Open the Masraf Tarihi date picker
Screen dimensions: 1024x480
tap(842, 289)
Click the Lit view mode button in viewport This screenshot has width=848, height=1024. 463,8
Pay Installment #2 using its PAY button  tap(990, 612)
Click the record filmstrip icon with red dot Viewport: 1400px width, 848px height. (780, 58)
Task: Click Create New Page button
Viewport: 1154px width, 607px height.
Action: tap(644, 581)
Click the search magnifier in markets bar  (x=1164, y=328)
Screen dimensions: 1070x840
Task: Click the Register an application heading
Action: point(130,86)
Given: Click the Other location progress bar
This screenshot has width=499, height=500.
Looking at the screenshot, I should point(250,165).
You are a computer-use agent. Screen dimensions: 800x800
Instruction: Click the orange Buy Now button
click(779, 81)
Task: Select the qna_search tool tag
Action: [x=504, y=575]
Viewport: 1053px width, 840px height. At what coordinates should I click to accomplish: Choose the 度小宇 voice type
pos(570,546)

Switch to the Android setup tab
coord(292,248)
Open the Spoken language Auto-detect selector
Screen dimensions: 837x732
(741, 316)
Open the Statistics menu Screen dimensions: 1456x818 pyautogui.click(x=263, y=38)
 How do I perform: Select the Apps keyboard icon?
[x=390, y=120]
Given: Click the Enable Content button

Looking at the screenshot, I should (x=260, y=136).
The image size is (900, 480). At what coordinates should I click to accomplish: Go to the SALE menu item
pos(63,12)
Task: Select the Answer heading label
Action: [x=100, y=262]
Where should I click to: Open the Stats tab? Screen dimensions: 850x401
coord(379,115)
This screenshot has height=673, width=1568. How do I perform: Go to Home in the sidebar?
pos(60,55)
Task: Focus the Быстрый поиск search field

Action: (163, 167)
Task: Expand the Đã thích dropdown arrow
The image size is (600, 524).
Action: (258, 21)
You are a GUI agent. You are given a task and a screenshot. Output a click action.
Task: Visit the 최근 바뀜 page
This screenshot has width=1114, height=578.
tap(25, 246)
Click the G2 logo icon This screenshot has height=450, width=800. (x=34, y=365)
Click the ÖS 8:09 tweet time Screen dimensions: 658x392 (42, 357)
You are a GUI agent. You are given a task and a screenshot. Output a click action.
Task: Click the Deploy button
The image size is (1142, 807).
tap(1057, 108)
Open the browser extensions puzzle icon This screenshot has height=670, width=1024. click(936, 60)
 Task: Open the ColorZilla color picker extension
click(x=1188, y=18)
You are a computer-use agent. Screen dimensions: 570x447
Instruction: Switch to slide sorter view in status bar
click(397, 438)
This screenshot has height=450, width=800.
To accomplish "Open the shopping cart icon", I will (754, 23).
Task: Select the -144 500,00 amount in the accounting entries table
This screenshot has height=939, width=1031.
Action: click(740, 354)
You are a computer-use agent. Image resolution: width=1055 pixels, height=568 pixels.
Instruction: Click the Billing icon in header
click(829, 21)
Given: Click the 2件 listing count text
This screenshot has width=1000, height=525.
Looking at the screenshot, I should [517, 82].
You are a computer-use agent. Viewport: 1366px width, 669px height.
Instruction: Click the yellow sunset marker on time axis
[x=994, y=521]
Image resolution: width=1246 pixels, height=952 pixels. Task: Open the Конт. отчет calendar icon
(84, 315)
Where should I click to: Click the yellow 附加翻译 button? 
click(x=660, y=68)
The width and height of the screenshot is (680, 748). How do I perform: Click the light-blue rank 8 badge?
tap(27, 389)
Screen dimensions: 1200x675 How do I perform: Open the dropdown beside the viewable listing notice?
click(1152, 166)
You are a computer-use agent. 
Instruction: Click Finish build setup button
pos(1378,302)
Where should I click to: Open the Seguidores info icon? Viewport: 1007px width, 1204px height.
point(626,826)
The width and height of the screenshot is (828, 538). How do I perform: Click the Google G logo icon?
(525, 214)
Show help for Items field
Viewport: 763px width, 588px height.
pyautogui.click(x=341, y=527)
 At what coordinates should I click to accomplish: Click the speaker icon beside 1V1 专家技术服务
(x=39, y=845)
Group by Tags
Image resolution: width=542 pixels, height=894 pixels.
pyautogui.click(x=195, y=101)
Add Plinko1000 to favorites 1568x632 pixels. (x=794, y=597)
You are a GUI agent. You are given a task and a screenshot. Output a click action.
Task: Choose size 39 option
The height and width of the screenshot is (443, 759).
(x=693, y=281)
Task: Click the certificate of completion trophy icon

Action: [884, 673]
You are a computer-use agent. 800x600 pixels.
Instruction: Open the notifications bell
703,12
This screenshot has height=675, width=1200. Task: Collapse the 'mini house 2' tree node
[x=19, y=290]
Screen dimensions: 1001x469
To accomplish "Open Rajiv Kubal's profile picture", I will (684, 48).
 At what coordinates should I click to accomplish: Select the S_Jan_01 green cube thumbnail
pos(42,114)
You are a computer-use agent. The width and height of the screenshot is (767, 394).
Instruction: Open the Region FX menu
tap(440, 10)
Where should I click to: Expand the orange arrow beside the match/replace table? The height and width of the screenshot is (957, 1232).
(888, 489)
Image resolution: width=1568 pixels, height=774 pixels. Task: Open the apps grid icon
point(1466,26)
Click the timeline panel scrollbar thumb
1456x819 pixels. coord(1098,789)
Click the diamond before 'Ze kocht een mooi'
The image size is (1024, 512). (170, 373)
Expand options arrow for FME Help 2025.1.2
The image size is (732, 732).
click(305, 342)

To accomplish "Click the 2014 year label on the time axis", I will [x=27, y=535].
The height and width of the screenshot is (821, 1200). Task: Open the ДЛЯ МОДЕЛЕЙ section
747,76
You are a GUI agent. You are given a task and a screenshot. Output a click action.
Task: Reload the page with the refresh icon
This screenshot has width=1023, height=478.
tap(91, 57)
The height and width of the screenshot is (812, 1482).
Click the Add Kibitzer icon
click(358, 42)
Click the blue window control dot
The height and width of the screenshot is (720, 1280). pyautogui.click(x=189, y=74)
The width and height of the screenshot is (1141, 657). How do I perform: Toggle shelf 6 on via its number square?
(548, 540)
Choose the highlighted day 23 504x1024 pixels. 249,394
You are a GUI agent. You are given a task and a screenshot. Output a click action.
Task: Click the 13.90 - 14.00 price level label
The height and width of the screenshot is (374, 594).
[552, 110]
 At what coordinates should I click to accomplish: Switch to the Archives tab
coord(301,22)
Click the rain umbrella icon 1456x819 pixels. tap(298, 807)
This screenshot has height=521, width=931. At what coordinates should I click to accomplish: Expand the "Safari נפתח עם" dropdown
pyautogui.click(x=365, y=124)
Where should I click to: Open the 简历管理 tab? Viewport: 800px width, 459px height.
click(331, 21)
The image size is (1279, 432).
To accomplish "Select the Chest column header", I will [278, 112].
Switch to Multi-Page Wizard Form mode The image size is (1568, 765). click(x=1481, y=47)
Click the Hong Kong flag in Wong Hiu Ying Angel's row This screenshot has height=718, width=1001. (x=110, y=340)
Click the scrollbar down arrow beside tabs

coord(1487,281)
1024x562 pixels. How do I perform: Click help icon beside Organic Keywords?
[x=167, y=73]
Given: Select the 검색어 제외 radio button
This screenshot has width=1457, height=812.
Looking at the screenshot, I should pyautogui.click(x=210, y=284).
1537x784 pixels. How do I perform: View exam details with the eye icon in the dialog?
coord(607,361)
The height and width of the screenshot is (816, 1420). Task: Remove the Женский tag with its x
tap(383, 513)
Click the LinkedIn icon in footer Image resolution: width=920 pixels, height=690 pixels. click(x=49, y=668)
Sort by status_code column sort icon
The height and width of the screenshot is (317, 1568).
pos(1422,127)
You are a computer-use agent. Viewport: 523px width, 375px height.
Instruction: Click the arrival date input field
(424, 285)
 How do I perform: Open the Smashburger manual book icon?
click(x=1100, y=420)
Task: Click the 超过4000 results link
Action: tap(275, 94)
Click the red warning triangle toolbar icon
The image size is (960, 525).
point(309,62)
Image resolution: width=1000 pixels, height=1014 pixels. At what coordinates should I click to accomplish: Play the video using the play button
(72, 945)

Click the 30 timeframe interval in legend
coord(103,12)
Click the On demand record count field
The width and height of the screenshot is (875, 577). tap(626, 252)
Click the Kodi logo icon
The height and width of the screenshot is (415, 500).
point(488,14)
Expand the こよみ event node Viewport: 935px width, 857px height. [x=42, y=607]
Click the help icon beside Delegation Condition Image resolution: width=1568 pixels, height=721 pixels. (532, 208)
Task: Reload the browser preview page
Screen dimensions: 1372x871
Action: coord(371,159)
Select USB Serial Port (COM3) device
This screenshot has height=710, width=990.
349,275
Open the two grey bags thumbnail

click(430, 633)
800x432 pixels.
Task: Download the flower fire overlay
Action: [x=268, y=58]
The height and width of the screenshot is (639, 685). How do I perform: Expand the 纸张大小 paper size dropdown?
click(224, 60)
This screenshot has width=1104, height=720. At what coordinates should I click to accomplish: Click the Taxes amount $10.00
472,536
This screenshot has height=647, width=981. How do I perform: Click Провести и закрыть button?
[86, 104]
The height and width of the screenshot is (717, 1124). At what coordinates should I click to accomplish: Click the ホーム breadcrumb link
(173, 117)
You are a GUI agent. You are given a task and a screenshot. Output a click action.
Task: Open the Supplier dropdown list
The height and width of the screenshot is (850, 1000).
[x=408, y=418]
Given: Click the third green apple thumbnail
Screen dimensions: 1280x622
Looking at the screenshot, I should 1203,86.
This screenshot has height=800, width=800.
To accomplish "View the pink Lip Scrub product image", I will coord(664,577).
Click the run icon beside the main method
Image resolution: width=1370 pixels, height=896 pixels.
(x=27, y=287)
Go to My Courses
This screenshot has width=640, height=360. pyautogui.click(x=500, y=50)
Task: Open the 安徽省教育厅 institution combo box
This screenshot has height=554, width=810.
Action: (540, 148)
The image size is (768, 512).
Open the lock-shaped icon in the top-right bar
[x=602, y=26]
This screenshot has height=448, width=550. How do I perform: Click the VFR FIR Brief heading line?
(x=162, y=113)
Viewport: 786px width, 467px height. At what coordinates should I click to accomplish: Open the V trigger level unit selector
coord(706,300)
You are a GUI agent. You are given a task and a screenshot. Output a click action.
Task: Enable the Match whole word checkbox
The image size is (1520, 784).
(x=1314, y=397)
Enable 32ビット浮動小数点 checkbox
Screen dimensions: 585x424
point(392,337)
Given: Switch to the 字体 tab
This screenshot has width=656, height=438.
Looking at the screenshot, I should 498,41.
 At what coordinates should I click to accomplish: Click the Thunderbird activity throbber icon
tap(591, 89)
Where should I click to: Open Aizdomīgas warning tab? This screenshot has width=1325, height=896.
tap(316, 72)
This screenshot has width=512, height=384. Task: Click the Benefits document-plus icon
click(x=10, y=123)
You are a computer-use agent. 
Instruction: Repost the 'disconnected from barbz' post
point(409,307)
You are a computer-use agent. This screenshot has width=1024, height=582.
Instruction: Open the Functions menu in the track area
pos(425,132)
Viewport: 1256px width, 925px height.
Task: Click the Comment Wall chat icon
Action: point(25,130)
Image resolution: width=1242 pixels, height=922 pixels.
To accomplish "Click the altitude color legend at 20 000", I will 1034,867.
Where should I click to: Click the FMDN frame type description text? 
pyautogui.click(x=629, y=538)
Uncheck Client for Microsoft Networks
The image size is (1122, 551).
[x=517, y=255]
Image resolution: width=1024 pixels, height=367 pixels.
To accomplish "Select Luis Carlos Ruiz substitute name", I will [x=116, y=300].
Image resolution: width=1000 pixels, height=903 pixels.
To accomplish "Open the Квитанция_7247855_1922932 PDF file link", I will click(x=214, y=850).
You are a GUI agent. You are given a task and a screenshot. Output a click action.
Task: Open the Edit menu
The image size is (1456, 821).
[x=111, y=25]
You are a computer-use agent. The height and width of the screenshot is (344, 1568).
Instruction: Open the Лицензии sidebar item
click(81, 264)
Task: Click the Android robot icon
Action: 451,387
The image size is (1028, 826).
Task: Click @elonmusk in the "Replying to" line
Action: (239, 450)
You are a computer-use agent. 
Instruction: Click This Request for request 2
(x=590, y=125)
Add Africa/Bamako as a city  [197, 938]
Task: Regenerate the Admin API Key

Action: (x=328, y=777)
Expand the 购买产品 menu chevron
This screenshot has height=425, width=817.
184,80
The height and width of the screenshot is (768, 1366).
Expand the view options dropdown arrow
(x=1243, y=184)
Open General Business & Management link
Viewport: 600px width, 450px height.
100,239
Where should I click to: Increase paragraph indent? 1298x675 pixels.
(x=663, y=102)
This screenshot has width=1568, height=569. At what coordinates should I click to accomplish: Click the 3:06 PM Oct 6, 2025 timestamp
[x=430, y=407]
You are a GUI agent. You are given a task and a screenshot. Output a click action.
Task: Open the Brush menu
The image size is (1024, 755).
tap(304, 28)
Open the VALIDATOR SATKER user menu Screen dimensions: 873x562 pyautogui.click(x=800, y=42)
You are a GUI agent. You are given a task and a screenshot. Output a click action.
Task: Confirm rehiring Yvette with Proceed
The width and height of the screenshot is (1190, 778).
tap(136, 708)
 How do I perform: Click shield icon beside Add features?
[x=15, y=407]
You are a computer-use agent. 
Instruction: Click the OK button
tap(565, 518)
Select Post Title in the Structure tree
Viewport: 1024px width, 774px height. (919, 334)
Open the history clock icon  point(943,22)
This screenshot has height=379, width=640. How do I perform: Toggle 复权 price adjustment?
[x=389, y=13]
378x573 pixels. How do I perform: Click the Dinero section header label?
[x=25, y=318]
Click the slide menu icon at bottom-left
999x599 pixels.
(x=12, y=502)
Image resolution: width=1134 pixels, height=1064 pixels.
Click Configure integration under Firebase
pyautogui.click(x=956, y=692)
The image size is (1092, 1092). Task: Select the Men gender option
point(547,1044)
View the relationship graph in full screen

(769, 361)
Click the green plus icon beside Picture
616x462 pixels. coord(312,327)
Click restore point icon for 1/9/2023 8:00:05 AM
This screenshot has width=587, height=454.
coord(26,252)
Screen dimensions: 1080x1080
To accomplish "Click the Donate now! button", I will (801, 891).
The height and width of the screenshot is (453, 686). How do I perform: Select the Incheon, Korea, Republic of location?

WHAT THE TASK ASKS
In restating the data, begin at its first line, reproduce each line word for word, and conclude with the line that contains "Click the record".

ANSWER AREA
Open the Masraf Tarihi date picker
Screen dimensions: 1024x480
tap(842, 289)
Click the Lit view mode button in viewport This screenshot has width=848, height=1024. 463,8
Pay Installment #2 using its PAY button  tap(990, 612)
Click the record filmstrip icon with red dot Viewport: 1400px width, 848px height. (780, 58)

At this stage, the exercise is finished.